*** Begin section ***
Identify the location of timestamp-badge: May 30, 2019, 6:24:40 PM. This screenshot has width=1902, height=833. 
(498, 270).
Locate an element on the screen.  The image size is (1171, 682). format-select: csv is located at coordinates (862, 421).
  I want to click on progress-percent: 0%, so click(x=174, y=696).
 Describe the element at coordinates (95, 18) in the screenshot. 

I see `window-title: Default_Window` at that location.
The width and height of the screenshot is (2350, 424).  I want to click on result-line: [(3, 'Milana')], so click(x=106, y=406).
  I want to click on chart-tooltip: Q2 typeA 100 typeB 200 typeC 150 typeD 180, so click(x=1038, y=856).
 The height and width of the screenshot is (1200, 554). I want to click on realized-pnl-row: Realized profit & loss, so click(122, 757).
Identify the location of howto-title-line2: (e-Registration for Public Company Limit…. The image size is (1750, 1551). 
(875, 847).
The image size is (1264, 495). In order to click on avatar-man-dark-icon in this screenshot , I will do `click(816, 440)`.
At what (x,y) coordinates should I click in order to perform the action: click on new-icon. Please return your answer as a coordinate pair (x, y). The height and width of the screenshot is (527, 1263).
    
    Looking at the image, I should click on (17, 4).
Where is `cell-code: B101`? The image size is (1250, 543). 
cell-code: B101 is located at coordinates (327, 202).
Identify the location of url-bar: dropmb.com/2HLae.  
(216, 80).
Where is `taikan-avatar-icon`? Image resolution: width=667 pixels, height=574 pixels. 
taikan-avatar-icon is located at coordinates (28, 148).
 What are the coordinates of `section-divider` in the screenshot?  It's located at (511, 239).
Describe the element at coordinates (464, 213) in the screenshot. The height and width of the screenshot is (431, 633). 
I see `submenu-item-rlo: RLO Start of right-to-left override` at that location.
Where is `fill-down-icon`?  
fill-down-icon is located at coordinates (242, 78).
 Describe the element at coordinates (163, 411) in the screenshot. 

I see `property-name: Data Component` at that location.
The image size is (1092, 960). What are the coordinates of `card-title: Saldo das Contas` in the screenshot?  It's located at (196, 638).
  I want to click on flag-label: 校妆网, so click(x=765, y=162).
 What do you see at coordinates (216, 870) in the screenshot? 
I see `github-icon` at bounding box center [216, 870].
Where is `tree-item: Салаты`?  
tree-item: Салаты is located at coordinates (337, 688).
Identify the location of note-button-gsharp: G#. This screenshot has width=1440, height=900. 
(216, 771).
*** End section ***
_Work order:_
Reproduce verbatim the records from the first line through the line containing "Locate an element", inclusive.

_Exercise response:_
Identify the location of timestamp-badge: May 30, 2019, 6:24:40 PM. This screenshot has width=1902, height=833. 
(498, 270).
Locate an element on the screen.  The image size is (1171, 682). format-select: csv is located at coordinates (862, 421).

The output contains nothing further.